A 1999 Institute of Medicine report estimated that 44,000 to 98,000 people die each year due at least in part to medical error. Medication errors are common even among hospitalized children, concludes a study supported by the Agency for Healthcare Research and Quality (National Research Service Award training grant T32 HS00063).

The researchers found that errors occurred in 5.7 percent of medication orders during the care of 1,120 pediatric patients admitted to two urban teaching hospitals in 1999. In addition, the rate of potential adverse drug events (ADEs)—errors caught before medication was administered to a child—was three times the rate of potential ADEs found in a similar study of hospitalized adults. There were 26 actual ADEs, of which 5 (19 percent) were deemed preventable.

Physicians at both hospitals still handwrote orders, and copies of their orders were sent to the pharmacy. Physician reviewers judged that computerized physician order entry and decision support (with automatic checks on patient drug allergies, drug dosage, and drug-drug interaction) could have prevented 93 percent of potential ADEs. Also, ward-based clinical pharmacists participating in ward rounds could have prevented 94 percent of potential ADEs. As the authors point out, 79 percent of potential ADEs occurred at the stage of drug ordering, and 34 percent involved incorrect dosing. They examined clinical staff reports, medication order sheets, medication administration records, and patient charts to identify medication errors, potential ADEs, and ADEs.

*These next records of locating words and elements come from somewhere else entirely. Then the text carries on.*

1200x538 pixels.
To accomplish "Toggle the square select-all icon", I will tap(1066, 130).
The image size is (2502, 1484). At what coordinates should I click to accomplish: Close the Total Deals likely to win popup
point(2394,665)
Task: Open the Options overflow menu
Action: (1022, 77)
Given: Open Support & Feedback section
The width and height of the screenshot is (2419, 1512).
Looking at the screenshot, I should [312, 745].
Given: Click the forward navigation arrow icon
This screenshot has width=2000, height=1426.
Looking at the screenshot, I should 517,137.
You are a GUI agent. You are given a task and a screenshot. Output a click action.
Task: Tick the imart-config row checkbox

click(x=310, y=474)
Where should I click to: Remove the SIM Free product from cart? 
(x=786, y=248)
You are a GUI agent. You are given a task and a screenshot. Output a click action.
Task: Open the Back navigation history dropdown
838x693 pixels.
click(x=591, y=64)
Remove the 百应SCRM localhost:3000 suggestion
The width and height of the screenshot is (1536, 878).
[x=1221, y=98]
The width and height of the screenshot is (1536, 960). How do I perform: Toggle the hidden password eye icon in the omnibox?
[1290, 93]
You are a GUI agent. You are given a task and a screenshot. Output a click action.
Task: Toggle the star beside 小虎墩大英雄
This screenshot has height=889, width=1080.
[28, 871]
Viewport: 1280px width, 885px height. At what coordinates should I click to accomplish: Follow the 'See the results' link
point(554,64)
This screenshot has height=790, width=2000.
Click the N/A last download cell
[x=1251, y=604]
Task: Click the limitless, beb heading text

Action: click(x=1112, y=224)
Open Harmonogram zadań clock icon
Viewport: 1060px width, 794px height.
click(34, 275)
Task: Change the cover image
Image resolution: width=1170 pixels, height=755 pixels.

The authors emphasize that medication administration is even more problematic in children than adults for several reasons. Weight-based dosing is needed for virtually all pediatric drugs, and pharmacists often must dilute stock solutions. Young children do not have the communication skills to warn clinicians about potential mistakes in administering medications or about adverse effects that they experience. Finally, children, especially neonates, may have more limited internal reserves than adults with which to buffer errors.

See "Medication errors and adverse drug events in pediatric inpatients," by Rainu Kaushal, M.D., M.P.H., David W. Bates, M.D., M.Sc., Christopher Landrigan, M.D., M.P.H., and others, in the April 25, 2001, Journal of the American Medical Association 285(16), pp. 2114-2120.